Las imágenes son tan duras que no pueden describirse sin caer en lo escabroso. Están ahí, casi en directo. En las noticias, antes de la enésima bronca política; en el timeline de las redes, entre el anuncio de un nuevo programa y un titular sobre el cachopo relleno de fabada. Son imágenes necesarias; sin ellas no habría movilizaciones, protestas, concentraciones con banderas palestinas, velas encendidas, en las que se leen poemas escritos por niños gazatíes y se les nombra en voz alta. Tampoco habría una reacción (tibia, tarde) de quienes tienen que actuar de una vez. Son imágenes desgarradoras, aterradoras, desesperanzadoras. Tan insoportables que acabamos por tolerarlas, como si no estuviéramos viendo lo que nos enseñan.

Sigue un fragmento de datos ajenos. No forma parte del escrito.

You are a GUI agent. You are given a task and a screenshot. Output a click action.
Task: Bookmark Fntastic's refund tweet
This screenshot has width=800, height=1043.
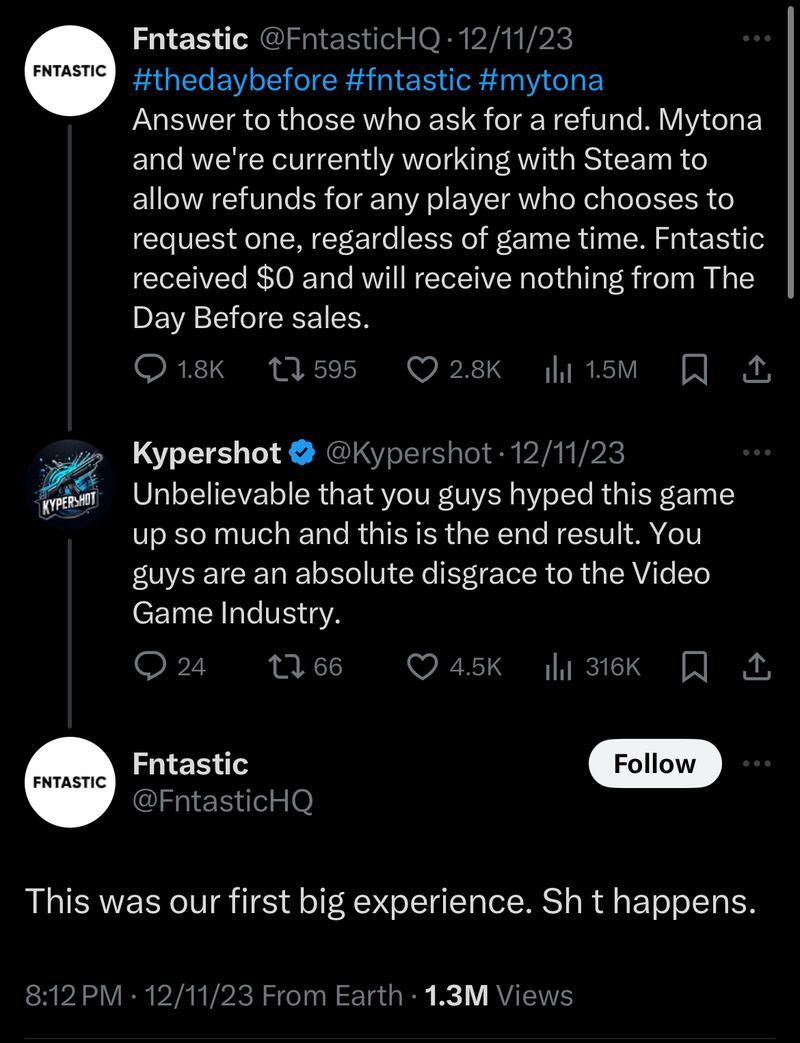[692, 370]

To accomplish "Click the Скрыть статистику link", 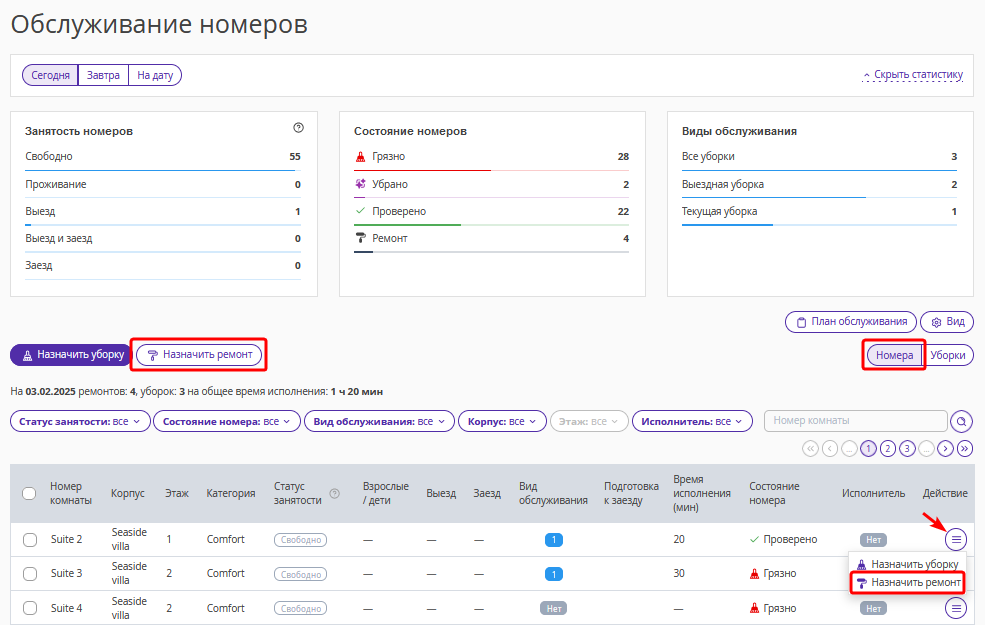I will (912, 75).
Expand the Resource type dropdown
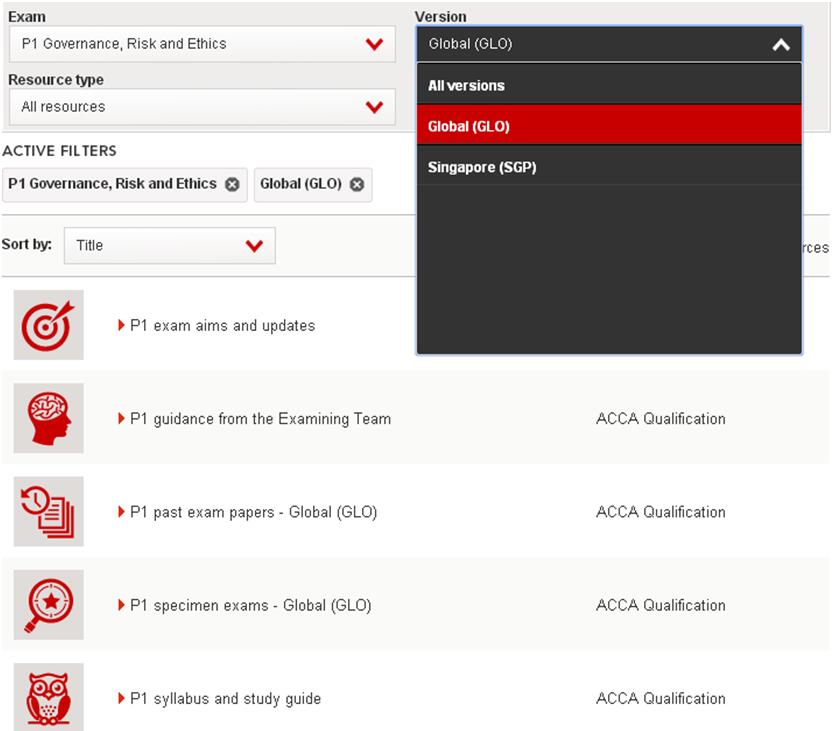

El homenaje a los fallecidos en Gaza “Operación zapatos. Vidas, no solo números” en Estrasburgo
Diez años después de que el pequeño Aylan se ahogara frente a la orilla de una playa turca cuando intentaba llegar a Europa, poco queda de aquella conciencia que, por un momento, pareció despertar. Ahora vemos niños asesinados a diario, mutilados, ensangrentados, famélicos, sus hermanos lloran, a los adultos no les quedan fuerzas para gritar. La devastación es total. Estamos ante el horror, y si no tenemos un trauma de por vida es porque la pantalla aleja a la vez que aproxima, desensibiliza, satura. Nos hemos acostumbrado.
¿Cómo se para esto? Y si no para, ¿normalizaremos lo que hace diez años nos sobrecogía?
La ficción nos lleva a ese espacio desde la recreación; la literatura lo reflexiona; el nombre se le pone para que pueda ser juzgado; la memoria histórica y las instituciones creadas con tal fin deberían servir para que la infamia no se repita. Pero el genocidio en Gaza muestra la realidad sin paliativos: que el ser humano es capaz de las atrocidades más abominables, y de una banalización abyecta, y de una pasividad pasmosa, y de una frivolidad escalofriante. Ni las cifras ni el debate terminológico cambian lo que hay en esas imágenes. Duele tanto que noquea, solo eso explicaría que asistamos a una barbarie de tal magnitud sin enloquecer de puro terror.
¿Cómo convivimos con ello? ¿Cómo podemos no responsabilizarnos? Si no se puede hacer nada, ¿qué sentido tiene todo? ¿Cómo gestionar la desesperación? ¿Cómo vamos a confiar en que no nos pase lo mismo ante la desidia internacional? ¿Cómo se para esto? Y si no para, ¿normalizaremos lo que hace diez años nos sobrecogía? ¿Naturalizaremos ver niños muertos cada día?